§ Consignes:
1. Dans le texte sur la DPJ, relevez toutes les choses dont la visiteuse imaginée viendrait annoncer qu'il n'y en a « pas assez ».
2. Poursuivez le texte sur la DPJ à partir de l'endroit où il s'arrête.

§ Texte source:
"""

Appelons-la Alice, car la femme qui me tient au téléphone a fait elle aussi un saut dans l’inconnu en se joignant à la Direction de la protection de la jeunesse (DPJ), il y a quelques années. C’est elle qui parle de la DPJ comme de « l’autre côté du miroir », vu sa mauvaise réputation (perçue soit comme trop interventionniste, soit comme pas assez) et la tension perpétuelle dans laquelle baignent les intervenantes, des femmes à 85 %. « On n’est jamais content de nous voir », dit celle qui veut garder l’anonymat, car les travailleuses sociales de la DPJ n’ont pas la permission de parler aux médias.
Le rôle de la Protection de la jeunesse est d’intervenir auprès des enfants en difficulté de 0 à 18 ans et de les retirer du milieu familial au besoin. Imaginez quelqu’une qui se pointerait chez vous pour annoncer qu’il n’y a pas assez de bouffe dans le frigo, pas assez de vêtements pour votre flo, pas assez de suivi à l’école, pas assez de présence parentale. Ce n’est pas dit comme ça, évidemment, on prend des gants blancs, on fait attention, on est devant des gens « fragilisés » et, en plus, « le premier objectif est de maintenir les enfants à la maison ». Sûr, la travailleuse sociale tente de son mieux de se rendre utile. Les statistiques sont d’ailleurs là pour le prouver : en 2015, près de 50 % des enfants « signalés » à Montréal sont restés dans leur famille, 38 % ont été replacés dans la famille élargie et 12 % ont été placés dans des centres de réadaptation. Cela dit, difficile d’imaginer un travail plus délicat, voire ingrat.
Mon interlocutrice marche continuellement sur des oeufs, car son boulot consiste à annoncer aux parents un « signalement » pour négligence ou mauvais traitements, et puis évaluer si c’est bel et bien le cas. Mais de ça, elle ne se plaint pas. C’est l’intimidation, les menaces à peine voilées, la violence verbale et psychologique qui, ces temps-ci, lui donnent « envie de pleurer ». Des préoccupations qu’elle met de côté la plupart du temps, mais que l’agression sauvage d’une travailleuse sociale, la semaine dernière, a ravivées. Dans le stationnement d’un centre jeunesse, sa collègue a été frappée à coups de bâton de hockey par un père en colère. Elle s’est retrouvée à l’hôpital avec un bras cassé ; lui, à Pinel, pour une évaluation psychiatrique. La nouvelle a très peu fait la manchette, le syndicat a mis une semaine à réagir, et la direction, elle, tente de se faire rassurante. Peine perdue.

"""

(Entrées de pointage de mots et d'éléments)
"""

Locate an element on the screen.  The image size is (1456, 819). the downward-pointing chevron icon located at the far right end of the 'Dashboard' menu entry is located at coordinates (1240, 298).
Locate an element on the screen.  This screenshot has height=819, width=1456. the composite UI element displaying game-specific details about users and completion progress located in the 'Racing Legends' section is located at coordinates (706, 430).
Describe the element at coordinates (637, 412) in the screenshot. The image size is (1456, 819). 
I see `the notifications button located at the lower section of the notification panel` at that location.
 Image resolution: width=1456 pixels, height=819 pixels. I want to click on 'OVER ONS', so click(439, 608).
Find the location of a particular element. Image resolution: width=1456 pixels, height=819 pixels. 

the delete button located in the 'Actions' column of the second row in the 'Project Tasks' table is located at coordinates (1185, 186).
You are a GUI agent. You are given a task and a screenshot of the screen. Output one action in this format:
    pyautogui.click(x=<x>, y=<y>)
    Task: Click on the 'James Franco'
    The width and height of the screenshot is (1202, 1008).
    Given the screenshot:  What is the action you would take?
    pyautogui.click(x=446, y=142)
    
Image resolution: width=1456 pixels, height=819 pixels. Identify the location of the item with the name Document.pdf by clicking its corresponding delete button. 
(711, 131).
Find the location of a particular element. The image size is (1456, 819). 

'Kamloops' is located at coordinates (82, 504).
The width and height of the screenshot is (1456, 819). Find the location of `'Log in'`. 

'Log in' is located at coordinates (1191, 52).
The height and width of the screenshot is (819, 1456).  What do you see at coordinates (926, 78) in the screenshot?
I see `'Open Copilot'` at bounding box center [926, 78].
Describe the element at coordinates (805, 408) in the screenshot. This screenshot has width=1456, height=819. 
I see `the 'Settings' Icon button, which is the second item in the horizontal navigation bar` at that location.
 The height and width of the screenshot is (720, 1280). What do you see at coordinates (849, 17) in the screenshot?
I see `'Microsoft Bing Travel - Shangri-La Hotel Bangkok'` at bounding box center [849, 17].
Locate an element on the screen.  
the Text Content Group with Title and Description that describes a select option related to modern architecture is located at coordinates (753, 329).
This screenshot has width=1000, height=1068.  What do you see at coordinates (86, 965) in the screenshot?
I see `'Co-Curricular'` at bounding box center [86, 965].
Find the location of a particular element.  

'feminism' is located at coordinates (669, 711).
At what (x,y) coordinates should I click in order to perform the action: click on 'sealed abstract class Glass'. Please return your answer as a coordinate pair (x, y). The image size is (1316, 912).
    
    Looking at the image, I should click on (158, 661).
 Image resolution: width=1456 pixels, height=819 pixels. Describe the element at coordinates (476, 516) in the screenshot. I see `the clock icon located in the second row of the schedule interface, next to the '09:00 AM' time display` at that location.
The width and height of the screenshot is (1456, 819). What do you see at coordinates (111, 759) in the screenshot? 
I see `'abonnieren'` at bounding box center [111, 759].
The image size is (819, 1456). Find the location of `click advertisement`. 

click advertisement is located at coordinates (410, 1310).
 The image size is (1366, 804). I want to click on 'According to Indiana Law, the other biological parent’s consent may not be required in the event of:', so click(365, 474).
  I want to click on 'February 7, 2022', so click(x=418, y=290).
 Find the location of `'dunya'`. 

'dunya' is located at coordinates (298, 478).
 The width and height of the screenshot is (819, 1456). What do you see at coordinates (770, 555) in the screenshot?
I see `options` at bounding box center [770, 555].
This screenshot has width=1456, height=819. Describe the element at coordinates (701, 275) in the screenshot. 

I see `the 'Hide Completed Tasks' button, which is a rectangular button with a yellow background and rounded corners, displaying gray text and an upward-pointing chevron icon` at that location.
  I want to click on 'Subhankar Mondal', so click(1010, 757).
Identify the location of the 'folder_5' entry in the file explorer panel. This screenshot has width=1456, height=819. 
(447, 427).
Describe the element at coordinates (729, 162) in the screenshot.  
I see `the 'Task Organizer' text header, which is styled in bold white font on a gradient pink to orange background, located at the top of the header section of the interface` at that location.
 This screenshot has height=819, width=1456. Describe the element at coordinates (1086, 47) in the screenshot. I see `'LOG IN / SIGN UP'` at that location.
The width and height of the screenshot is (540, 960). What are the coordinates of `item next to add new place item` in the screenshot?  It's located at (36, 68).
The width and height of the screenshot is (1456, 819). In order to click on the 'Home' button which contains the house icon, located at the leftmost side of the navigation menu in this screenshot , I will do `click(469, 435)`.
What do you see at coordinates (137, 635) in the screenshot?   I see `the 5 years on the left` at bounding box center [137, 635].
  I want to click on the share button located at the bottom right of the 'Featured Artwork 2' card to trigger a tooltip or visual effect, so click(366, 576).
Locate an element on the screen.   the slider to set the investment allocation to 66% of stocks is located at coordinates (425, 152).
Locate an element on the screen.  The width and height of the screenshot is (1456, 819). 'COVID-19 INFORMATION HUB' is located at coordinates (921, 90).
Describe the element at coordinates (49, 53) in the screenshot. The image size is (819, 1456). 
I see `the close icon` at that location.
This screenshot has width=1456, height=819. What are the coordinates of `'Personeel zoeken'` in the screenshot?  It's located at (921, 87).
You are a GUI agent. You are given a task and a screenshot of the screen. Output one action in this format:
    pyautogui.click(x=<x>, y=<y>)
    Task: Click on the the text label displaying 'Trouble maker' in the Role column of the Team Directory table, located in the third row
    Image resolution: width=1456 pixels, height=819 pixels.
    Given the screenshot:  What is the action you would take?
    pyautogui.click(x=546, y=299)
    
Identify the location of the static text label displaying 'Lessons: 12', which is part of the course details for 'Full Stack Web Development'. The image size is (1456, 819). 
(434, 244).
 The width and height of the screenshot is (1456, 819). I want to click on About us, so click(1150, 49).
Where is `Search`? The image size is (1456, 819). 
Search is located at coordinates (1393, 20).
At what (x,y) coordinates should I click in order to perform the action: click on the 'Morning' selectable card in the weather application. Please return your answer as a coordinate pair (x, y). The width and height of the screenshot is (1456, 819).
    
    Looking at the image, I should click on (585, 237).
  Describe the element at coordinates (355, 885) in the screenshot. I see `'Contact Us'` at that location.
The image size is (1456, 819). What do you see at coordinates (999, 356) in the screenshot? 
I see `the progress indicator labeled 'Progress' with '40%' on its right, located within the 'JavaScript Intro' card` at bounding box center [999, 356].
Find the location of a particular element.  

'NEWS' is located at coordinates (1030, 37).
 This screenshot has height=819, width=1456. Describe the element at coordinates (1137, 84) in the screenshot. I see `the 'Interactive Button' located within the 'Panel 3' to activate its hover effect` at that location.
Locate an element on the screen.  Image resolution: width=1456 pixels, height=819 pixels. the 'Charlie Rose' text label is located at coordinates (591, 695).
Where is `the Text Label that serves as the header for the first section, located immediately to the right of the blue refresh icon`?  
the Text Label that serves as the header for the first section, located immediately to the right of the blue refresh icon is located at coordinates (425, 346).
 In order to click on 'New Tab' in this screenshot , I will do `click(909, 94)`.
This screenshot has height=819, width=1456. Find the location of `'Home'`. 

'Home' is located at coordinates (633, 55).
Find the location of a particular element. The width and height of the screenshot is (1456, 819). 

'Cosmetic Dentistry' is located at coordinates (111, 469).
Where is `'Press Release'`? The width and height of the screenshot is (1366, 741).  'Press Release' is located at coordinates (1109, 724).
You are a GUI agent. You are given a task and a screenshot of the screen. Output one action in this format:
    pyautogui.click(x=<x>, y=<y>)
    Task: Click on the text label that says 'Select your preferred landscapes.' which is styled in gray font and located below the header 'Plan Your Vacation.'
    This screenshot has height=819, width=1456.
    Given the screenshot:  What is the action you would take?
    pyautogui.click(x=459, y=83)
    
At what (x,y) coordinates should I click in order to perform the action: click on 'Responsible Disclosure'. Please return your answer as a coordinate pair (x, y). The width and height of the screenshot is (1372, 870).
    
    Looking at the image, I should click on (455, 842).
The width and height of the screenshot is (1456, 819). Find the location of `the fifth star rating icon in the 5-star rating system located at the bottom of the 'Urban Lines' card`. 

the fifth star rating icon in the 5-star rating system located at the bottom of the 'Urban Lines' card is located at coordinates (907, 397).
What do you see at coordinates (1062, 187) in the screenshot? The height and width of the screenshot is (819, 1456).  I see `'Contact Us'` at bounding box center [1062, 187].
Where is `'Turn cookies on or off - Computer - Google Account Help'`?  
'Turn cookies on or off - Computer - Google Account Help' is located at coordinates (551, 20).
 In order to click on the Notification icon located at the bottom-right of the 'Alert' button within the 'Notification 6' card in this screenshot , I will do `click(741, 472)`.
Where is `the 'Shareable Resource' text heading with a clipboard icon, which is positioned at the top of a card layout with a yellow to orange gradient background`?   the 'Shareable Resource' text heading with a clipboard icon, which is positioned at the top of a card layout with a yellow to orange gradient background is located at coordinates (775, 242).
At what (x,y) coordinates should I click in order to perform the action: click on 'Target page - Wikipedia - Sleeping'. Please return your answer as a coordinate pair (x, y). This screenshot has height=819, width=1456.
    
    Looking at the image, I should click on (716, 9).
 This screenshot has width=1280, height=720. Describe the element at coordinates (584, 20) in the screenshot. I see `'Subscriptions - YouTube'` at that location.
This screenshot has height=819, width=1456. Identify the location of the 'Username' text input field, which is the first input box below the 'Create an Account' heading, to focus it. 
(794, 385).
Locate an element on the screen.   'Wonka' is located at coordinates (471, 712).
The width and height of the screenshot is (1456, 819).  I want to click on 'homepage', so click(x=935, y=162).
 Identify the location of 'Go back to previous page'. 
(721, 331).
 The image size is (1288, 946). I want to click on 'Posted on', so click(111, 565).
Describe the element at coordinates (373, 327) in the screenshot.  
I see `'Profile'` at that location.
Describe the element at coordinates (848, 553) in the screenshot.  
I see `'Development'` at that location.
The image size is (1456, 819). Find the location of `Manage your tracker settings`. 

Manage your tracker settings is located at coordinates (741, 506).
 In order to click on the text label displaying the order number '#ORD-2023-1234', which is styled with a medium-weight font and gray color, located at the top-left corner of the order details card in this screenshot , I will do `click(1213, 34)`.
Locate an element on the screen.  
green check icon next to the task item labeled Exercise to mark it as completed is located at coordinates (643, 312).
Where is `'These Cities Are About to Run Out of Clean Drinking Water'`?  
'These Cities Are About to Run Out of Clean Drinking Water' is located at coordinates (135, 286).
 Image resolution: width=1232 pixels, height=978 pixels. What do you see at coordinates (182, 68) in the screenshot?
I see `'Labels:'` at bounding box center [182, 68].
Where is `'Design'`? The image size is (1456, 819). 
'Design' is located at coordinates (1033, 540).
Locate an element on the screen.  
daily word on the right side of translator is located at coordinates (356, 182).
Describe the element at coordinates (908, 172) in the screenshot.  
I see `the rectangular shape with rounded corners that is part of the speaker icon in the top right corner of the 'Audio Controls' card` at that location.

"""

§ Réponses:
1.
- de la bouffe dans le frigo
- des vêtements pour votre flo
- du suivi à l'école
- de la présence parentale

2.
« On est presque toutes des femmes, on travaille seules la plupart du temps, et il n’y a pas de gardien à nos bureaux. Nos chums capoteraient de savoir à quoi on s’expose », dit Alice. D’ailleurs, si ce métier était davantage exercé par des hommes, les conditions ne seraient-elles pas plus sécuritaires ? Pour l’instant, les mesures de protection se résument à un paquet de consignes vestimentaires — « souliers plats, pas de bijoux, rien qui s’agrippe » —, à indiquer le lieu de sa visite et le degré de risque, à quitter les lieux si le parent est intoxiqué, à appeler la police si nécessaire. Alice déplore que l’employeur ne leur fournisse pas au moins un cellulaire pour appeler à l’aide ou signaler leurs déplacements.
Mais demain n’est pas la veille. La DPJ a été touchée par la réforme de la santé et des services sociaux, la fameuse loi 10 du Dr Barrette. Ses bureaux, qu’on appelle centres de jeunesse, sont désormais fusionnés avec les CLSC, les centres de dépendance et les hôpitaux du secteur. En plus de perdre leur spécificité, les employés ont quadruplé, passant de 3000 à 15 000. Diluées dans un grand tout, avec les budgets sabrés, les équipes ont été beaucoup déstabilisées, dit Alice. Puis, arrive un « geste extrême » comme celui de la semaine dernière, et la peur et les appréhensions qu’on prend soin de garder pour soi remontent à la surface et prennent toute la place. La travailleuse sociale qui s’est fait séquestrer, l’autre qui s’est fait cogner la tête contre le cadre de porte, le père, furieux, qui tenait la poignée de porte tout le temps de l’entretien… Et l’avalanche de commentaires du genre : « À ta place, je me surveillerais quand je sors. »
Comme le souligne Alice, « tout le monde est pour la protection des enfants ». Pourquoi ce souci de protection ne concernerait-il pas davantage les gardiennes du temple ?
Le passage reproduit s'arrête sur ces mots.